Desde la otra trinchera interna, Cano y Elías de Pérez están llevando adelante una fuerte campaña en contra del Gobierno provincial asentada en la inseguridad, precisamente una bandera que supo explotar Bussi en la campaña electoral del año pasado y que le valió cosechar cerca de 140.000 sufragios. Desde el oficialismo se admitió, entonces, que ese discurso fue clave en la acción proselitista de FR, porque pegó en el flanco más débil del Gobierno y canalizó el malestar ciudadano por este tema. La senadora y el diputado radical también están atacando el aspecto donde la gestión provincial se expone más debilitada: en el de la seguridad.

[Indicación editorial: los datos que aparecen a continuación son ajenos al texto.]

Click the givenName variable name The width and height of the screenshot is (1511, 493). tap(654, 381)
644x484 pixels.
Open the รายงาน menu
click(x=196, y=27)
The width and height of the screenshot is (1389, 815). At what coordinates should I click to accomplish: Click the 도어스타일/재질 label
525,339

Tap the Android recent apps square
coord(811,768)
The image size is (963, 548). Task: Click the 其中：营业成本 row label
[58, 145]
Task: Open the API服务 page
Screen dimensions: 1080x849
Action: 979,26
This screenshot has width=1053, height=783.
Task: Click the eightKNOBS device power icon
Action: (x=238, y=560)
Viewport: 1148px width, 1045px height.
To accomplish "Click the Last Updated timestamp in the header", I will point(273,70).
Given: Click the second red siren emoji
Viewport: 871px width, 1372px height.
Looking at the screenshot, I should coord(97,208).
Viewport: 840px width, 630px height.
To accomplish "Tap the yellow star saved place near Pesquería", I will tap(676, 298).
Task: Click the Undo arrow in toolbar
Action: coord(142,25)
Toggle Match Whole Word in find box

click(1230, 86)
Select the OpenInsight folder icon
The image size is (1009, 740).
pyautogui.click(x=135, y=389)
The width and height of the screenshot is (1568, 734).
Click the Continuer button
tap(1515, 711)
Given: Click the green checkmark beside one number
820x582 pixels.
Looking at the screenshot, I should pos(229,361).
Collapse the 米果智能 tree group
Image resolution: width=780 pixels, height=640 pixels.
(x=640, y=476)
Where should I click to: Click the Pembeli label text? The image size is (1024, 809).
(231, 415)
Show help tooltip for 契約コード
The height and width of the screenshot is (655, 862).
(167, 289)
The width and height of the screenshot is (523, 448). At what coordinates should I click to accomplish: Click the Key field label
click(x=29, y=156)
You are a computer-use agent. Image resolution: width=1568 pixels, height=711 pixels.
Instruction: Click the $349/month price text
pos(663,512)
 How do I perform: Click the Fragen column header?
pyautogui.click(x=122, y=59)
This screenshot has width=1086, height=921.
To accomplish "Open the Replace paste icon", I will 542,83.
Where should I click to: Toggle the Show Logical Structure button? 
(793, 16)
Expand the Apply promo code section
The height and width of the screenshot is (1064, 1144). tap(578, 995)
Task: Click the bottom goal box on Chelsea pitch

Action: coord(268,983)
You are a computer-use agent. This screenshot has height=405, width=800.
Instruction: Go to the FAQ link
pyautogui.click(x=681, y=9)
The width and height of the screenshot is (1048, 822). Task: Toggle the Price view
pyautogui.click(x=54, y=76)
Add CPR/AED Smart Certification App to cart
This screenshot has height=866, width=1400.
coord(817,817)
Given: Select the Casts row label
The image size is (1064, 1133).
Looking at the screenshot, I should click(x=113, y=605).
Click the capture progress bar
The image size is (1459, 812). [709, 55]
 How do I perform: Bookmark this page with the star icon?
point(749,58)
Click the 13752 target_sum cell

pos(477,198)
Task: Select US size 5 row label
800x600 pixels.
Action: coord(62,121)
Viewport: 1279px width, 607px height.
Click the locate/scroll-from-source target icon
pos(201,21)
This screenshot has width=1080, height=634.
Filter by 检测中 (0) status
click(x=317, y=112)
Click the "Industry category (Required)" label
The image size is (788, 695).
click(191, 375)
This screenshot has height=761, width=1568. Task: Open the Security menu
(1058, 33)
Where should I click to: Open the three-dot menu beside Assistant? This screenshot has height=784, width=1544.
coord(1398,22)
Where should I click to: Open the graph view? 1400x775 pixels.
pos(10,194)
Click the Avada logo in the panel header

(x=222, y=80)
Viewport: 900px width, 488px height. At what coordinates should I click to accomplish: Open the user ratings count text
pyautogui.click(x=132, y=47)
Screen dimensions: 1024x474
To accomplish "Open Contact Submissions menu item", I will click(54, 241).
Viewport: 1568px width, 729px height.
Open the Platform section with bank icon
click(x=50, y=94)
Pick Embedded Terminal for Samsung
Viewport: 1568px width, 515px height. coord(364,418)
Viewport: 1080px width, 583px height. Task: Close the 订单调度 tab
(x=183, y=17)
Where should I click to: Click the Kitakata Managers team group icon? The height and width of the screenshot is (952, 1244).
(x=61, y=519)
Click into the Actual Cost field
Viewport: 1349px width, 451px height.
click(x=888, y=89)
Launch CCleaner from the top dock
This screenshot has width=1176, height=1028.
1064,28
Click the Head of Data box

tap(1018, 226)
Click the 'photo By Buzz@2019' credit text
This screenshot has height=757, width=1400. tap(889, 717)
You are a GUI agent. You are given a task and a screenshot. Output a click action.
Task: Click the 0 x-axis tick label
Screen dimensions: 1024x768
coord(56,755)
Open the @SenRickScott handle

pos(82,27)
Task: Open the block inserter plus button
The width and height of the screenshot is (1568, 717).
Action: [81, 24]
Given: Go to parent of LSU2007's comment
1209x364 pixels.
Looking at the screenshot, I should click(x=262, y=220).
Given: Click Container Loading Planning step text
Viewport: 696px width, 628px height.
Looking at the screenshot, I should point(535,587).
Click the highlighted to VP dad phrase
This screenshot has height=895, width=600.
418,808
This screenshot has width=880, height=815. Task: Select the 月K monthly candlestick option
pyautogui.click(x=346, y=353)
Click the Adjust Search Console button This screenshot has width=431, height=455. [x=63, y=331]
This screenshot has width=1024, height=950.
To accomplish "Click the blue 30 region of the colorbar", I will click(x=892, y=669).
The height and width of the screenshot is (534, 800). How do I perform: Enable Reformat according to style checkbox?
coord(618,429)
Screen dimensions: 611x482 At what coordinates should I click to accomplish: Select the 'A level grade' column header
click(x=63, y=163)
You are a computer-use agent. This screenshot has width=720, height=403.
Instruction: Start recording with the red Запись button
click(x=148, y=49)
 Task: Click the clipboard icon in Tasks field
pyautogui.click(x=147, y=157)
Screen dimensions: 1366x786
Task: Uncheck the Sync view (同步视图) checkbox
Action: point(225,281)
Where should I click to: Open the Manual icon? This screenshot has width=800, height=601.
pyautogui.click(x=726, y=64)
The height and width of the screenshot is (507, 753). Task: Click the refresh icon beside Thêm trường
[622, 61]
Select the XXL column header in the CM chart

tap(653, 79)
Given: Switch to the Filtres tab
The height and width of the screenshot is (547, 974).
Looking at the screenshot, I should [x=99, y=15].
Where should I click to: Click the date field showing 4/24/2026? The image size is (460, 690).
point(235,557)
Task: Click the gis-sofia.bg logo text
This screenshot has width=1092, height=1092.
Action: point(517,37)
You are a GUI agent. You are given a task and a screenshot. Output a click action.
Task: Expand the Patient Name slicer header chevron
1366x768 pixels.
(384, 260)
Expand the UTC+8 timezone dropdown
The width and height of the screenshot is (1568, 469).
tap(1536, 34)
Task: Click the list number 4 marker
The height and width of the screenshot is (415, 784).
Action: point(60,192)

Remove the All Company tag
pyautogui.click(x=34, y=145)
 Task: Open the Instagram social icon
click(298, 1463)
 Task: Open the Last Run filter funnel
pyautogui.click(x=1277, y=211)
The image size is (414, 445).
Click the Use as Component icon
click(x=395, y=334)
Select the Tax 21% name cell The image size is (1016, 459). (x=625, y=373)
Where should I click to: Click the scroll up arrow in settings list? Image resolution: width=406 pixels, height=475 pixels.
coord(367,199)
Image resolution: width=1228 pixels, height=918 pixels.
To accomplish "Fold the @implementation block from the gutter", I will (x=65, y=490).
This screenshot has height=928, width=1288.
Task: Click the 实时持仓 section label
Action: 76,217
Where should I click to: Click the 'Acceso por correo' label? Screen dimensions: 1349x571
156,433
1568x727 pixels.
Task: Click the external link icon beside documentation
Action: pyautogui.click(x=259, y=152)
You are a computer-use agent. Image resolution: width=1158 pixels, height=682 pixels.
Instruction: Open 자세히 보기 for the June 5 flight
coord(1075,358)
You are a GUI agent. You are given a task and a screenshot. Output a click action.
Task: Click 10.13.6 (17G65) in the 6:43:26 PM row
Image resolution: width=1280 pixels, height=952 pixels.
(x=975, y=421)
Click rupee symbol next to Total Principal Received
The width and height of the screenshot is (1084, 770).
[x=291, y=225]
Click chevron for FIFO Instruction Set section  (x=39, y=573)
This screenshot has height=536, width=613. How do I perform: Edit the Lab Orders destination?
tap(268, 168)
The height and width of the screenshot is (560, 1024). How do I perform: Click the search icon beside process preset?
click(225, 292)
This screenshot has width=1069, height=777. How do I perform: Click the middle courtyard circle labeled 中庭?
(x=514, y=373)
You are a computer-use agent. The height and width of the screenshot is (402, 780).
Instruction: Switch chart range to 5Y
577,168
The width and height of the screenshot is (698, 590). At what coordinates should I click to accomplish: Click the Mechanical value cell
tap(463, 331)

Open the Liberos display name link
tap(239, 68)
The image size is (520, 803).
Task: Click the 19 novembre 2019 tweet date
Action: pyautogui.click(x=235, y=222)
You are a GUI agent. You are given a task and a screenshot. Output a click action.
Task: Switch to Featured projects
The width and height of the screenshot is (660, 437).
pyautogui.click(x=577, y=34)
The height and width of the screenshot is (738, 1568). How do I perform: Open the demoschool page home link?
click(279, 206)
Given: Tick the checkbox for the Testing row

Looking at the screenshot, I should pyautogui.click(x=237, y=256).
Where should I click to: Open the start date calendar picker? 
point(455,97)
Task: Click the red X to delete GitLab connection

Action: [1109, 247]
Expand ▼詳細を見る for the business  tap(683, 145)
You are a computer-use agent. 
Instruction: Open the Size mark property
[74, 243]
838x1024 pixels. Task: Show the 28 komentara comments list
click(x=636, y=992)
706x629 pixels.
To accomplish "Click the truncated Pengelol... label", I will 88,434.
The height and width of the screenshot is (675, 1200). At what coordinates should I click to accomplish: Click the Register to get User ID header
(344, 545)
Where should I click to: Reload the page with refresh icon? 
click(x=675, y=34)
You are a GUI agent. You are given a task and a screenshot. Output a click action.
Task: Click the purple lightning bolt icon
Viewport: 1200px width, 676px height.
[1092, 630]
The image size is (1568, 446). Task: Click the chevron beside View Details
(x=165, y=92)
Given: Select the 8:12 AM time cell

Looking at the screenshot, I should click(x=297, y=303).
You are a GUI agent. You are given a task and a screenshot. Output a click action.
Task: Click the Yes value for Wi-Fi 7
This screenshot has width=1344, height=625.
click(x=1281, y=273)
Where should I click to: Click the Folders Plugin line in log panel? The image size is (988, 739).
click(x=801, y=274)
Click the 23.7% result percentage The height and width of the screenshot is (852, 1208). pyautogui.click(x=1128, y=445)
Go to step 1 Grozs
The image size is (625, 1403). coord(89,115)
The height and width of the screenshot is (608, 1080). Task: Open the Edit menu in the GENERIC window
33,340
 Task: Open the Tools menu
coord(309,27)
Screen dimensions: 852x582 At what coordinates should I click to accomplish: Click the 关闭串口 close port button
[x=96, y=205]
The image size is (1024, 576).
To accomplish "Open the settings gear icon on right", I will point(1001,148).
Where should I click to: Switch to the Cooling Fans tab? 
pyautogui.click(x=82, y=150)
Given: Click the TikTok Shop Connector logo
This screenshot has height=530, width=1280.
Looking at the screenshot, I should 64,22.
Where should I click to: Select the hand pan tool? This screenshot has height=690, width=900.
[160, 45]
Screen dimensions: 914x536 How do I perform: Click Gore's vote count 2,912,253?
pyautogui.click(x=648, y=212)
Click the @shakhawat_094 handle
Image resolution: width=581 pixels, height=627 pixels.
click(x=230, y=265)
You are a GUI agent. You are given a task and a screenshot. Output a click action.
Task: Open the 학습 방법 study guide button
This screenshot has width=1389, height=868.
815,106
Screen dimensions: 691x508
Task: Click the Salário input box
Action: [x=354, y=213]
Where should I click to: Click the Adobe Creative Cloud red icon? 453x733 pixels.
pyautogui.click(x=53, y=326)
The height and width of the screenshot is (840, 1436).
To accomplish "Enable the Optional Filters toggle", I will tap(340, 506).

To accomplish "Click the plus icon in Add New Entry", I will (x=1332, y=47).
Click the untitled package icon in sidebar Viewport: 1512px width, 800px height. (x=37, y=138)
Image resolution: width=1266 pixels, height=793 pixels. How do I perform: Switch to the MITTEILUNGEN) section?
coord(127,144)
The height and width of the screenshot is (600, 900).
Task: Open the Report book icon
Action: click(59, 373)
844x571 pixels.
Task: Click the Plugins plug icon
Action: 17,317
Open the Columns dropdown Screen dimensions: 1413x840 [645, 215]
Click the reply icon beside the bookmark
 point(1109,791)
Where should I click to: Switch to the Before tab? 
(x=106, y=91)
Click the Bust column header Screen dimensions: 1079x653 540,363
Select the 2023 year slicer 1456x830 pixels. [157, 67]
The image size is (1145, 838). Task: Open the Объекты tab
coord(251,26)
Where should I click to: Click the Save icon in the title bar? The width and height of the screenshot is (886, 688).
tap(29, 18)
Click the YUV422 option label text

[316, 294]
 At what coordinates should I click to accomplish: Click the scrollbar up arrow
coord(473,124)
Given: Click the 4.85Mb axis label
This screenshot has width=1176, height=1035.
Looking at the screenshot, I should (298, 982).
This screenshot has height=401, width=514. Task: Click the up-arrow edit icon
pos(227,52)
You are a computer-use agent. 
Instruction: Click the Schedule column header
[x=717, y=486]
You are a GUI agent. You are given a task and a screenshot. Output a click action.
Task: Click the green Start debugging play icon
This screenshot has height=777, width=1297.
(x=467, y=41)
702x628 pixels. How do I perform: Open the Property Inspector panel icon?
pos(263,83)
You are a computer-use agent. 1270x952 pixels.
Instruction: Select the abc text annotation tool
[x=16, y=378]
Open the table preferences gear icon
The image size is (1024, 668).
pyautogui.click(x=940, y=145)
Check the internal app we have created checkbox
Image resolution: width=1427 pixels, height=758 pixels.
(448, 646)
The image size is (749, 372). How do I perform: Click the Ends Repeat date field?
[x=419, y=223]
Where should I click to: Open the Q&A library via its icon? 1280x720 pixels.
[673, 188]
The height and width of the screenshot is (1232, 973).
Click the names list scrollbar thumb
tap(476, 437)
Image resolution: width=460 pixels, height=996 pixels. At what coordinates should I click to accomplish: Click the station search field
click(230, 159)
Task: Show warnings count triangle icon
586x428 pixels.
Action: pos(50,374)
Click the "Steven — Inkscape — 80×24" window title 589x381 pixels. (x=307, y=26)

Es una bandera clave para la oposición, porque cuando la pandemia pase, el temor por la inseguridad -ya en aumento- suplirá al miedo al virus. Una forma colateral de enfrentar a Bussi desde lo discursivo y también para contrarrestar las movidas del joven yerbabuenense, que ya demostró que se anima a enfrentar a los veteranos radicales, aunque pierda por paliza como en las PASO del año pasado. Un completo atrevido, un osado político. Si hay confrontación entre estos dos espacios, es obvio por quien hará fuerzas Bussi, aunque el parlamentario preferiría que la UCR, como partido acepte formar una alianza con FR. Si bien hay prejuicios contra su persona y su partido, Bussi confía en que se pensará la cifra de votos que pueden alcanzar juntos. Cree, además, que el peronismo llegará dividido a la elección nacional, lo que supone que ocurrirá si Manzur elige a Pablo Yedlin como candidato a senador; y que eso puede favorecer a una coalición opositora.

De cualquier forma, Bussi viene golpeado: se lo expuso como el “infectado” que paralizó la Legislatura y fue denunciado por un supuesto abuso sexual; en esas condiciones se le pude decir que no está para ponerse al frente de jugadas políticas con intereses electorales; sin embargo, como se ve, hay radicales que le dan cabida y oxigeno. En fin, para algunos dirigentes y militantes radicales, Bussi es un límite, para otros una posibilidad para una alternativa electoral distinta. El año entrante, dependiendo de las batallas por los espacios y de las movidas de la dirigencia, puede o no haber un nuevo ensayo opositor con vistas a 2023. Por ahora, lo único seguro es que Bussi agrieta a los radicales. El peronismo gobernante, y hasta Germán Alfaro, puede sonreír con estas travesuras que se hacen pensando en los comicios de medio término.